A Câmara Municipal de Campo Grande derrubou, por unanimidade, o decreto da prefeita Adriane Lopes (PP) que reajustou o IPTU de 2026 e provocou forte reação da população.
A votação, liderada pelo vereador e presidente Papy (PSDB), ocorreu em sessão extraordinária na noite desta segunda-feira (12) convocada após uma semana de intensas articulações entre os vereadores, que apontaram falta de diálogo por parte do Executivo durante as tentativas de negociação.
Segundo parlamentares, apesar das cobranças feitas à prefeitura, não houve uma resposta efetiva da prefeita nem a abertura de uma mesa de diálogo direta com a Câmara. O distanciamento do Executivo foi citado em plenário como um dos fatores que aceleraram a decisão de levar o tema à votação.
Durante a sessão, os vereadores discutiram não apenas o aumento do IPTU, mas principalmente a elevação da taxa de coleta de lixo, apontada como o principal “vilão” do tarifaço que pesou sobre o bolso dos contribuintes.

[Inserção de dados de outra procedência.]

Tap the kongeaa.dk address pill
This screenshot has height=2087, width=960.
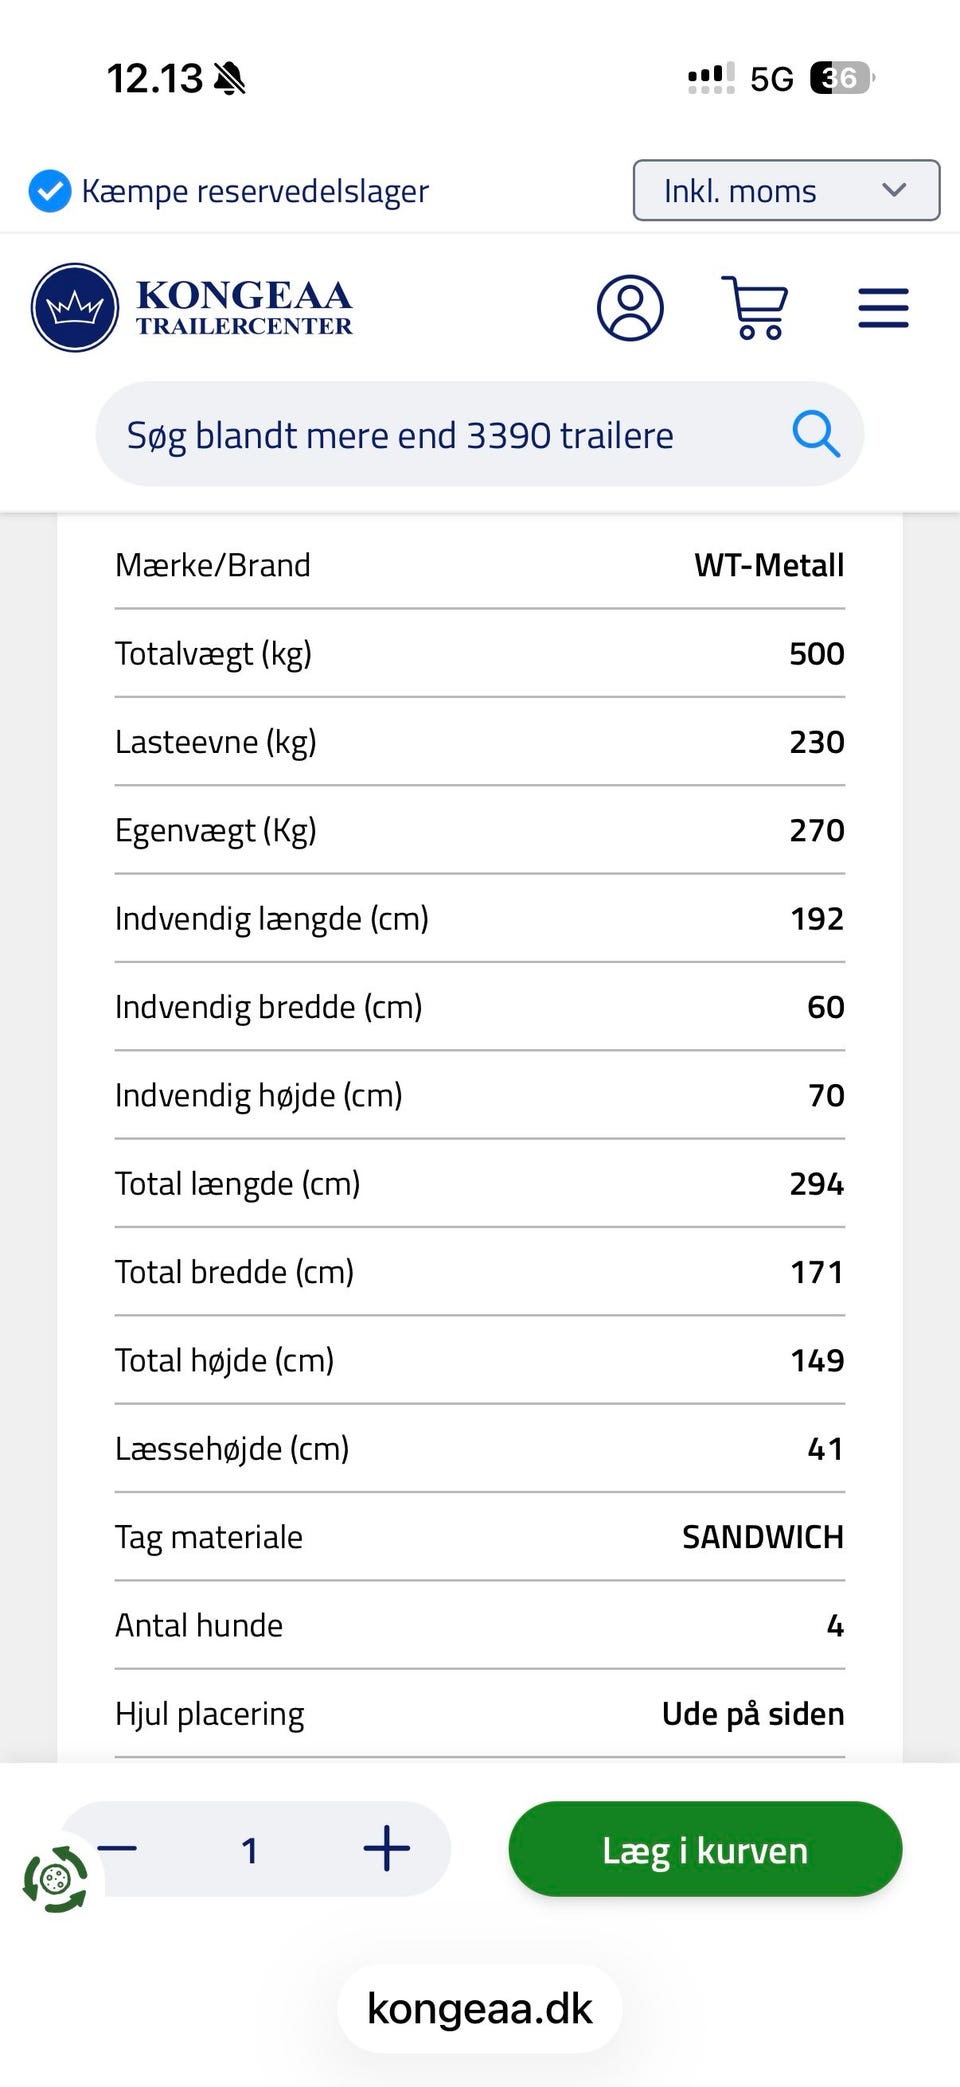point(480,2009)
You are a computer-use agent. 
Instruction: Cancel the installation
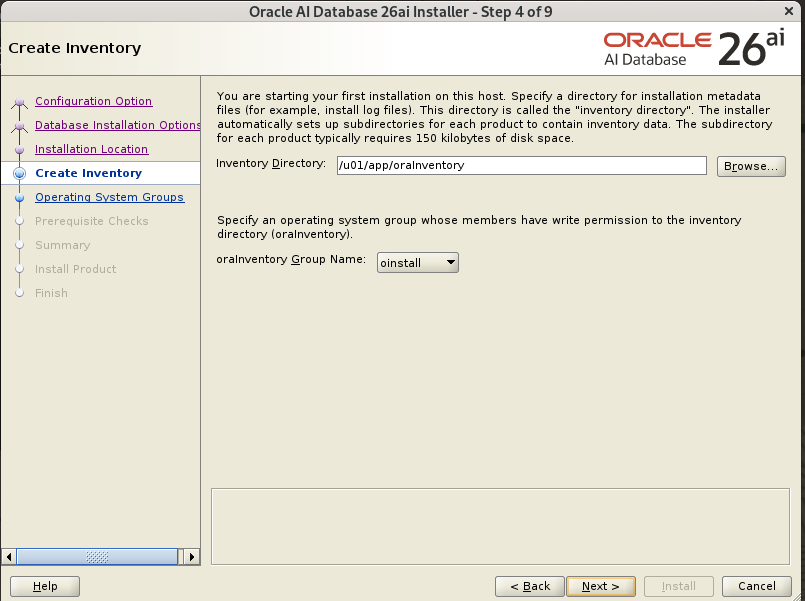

A taxa, que teve sua base de cálculo alterada por meio do Decreto nº 16.402, de setembro de 2025, impactou diretamente o valor final do imposto.

(Presidente da Câmara Municipal de Campo Grande, vereador Papy)

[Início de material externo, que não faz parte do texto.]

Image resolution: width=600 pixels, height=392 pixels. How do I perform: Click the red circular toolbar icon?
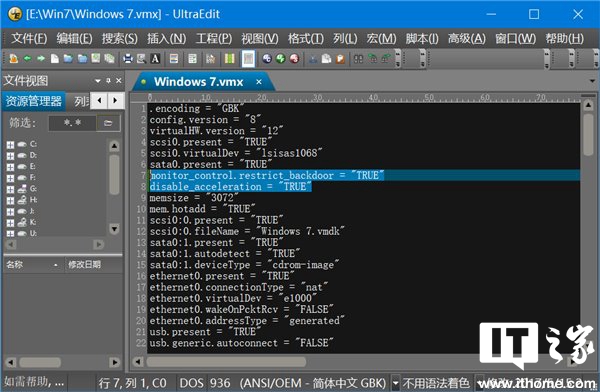pyautogui.click(x=294, y=59)
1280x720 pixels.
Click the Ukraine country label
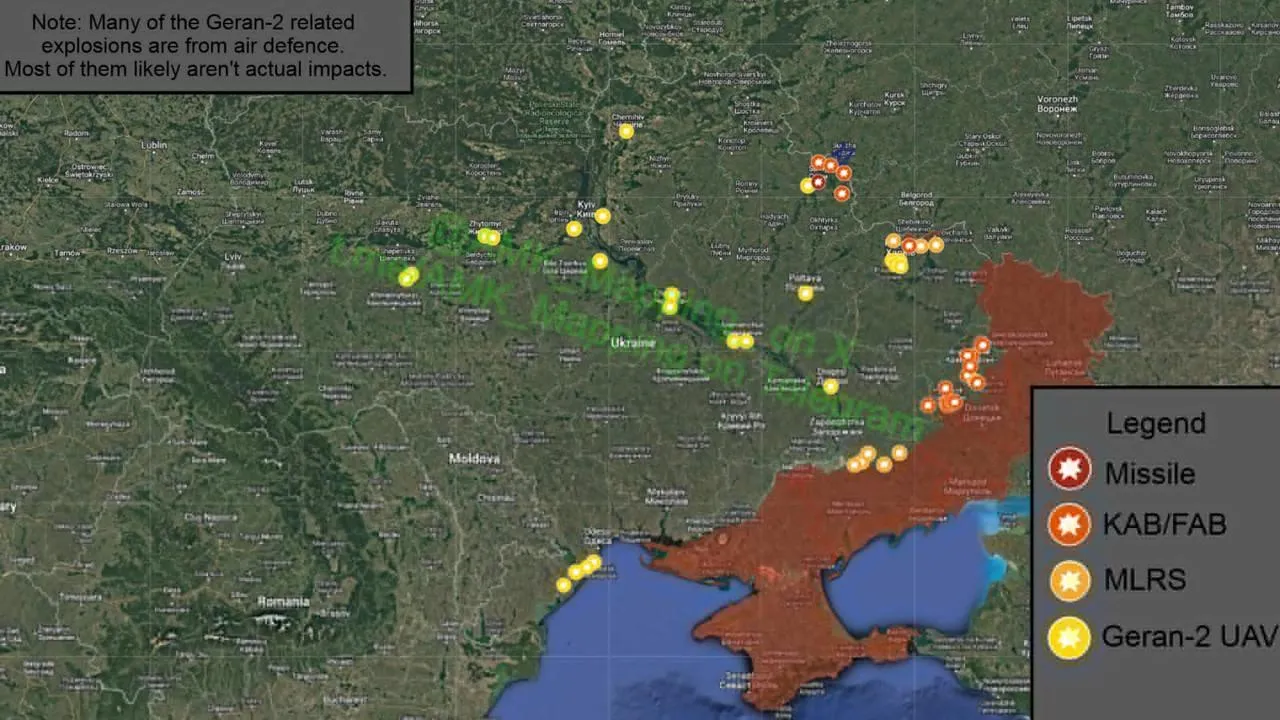(x=633, y=342)
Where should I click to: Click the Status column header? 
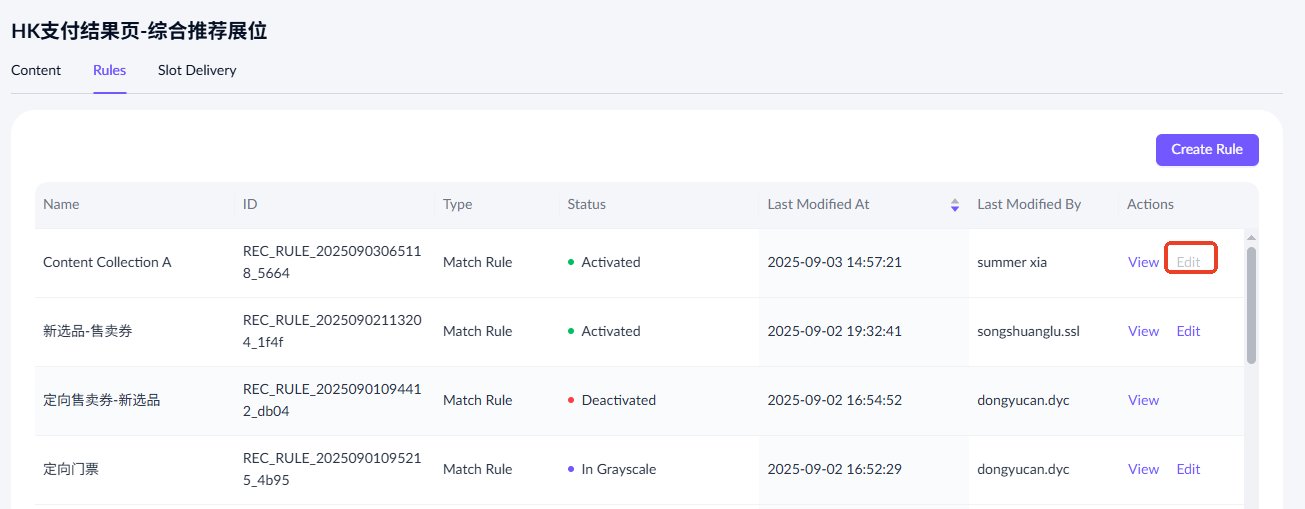tap(586, 204)
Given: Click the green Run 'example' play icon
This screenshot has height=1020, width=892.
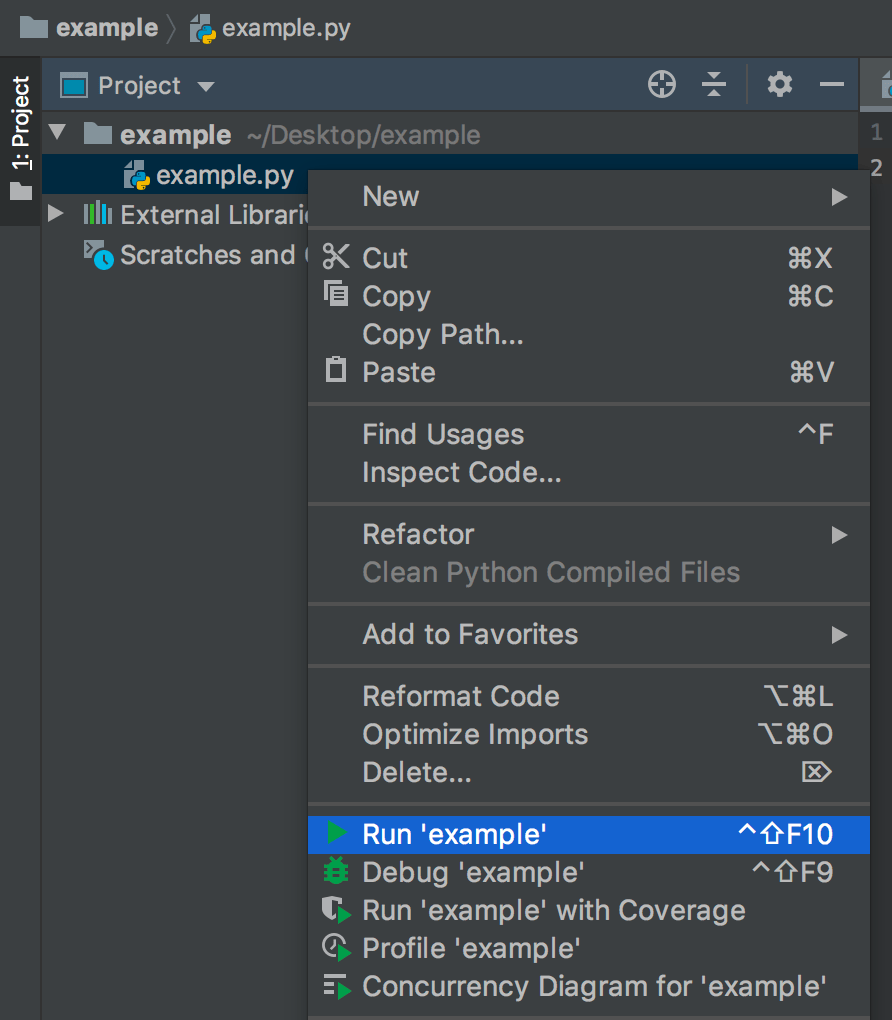Looking at the screenshot, I should click(x=337, y=833).
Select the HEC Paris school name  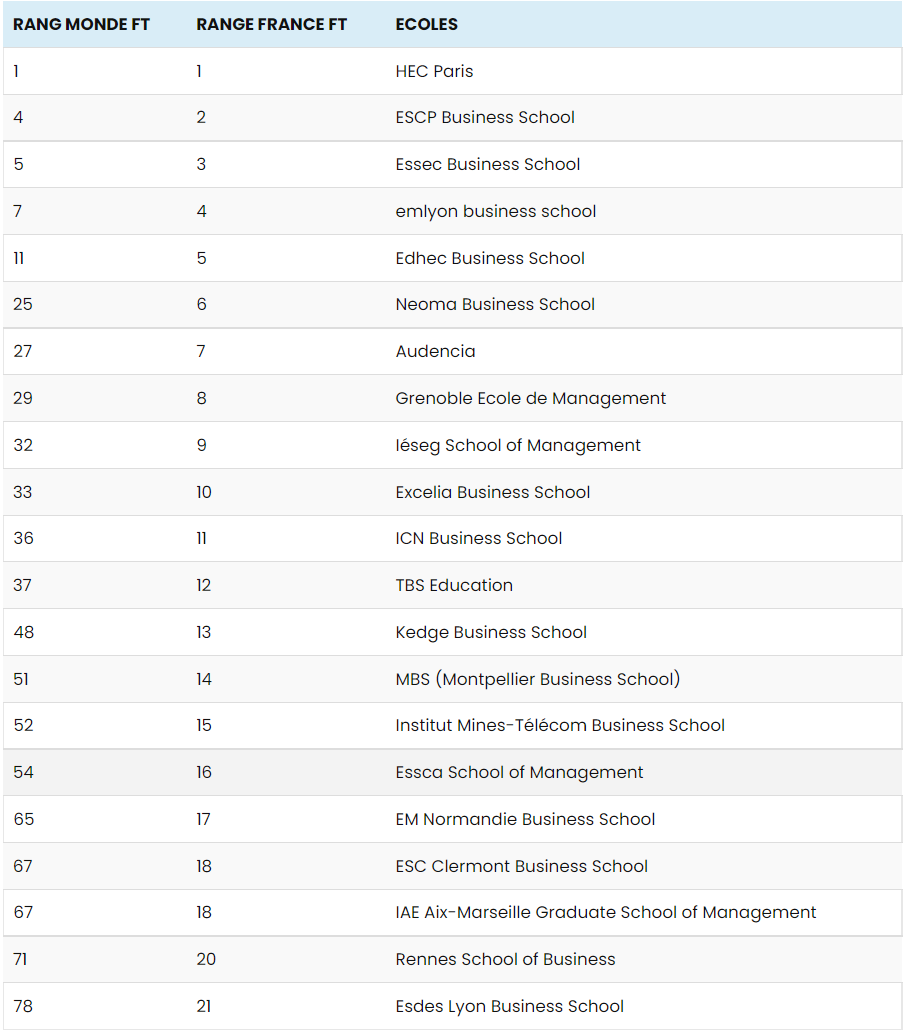click(x=434, y=71)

Na mesma noite, a Câmara também aprovou a suspensão dos efeitos desse decreto, que mudou os critérios de classificação dos imóveis e bairros para o exercício de 2026. Com a decisão, volta a valer o Mapa do Perfil Socioeconômico Imobiliário (PSEI) de 2018, utilizado nos anos anteriores como referência para a cobrança da taxa de lixo.
Os vereadores afirmaram que a remodelação promovida pela prefeitura foi feita sem a devida divulgação e sem análise prévia do Legislativo, resultando em reajustes considerados desproporcionais para milhares de contribuintes. Entidades comerciais, profissionais e sindicais também se manifestaram contra as mudanças, apontando falta de transparência e insegurança jurídica.
Além de restabelecer os critérios antigos, a lei complementar aprovada prevê que os contribuintes que já pagaram a taxa de lixo poderão solicitar ressarcimento de forma administrativa. A prefeitura terá até dez dias para regulamentar como esse reembolso será feito.
Apesar da derrubada do decreto em plenário, é preciso ressaltar que a decisão ainda não tem efeito imediato. O texto aprovado precisa ser encaminhado ao Executivo para sanção da prefeita, que tem prazo legal de até 30 dias para sancionar ou vetar a proposta. Caso haja veto, o projeto retorna à Câmara, que poderá mantê-lo ou derrubá-lo por maioria simples. Se a prefeita não se manifestar dentro do prazo, a lei será automaticamente promulgada.
Ainda assim, a prefeita Adriane Lopes pode entrar na justiça contra a ação da Câmara Municipal, assim como alertado por vários vereadores durante a sessão.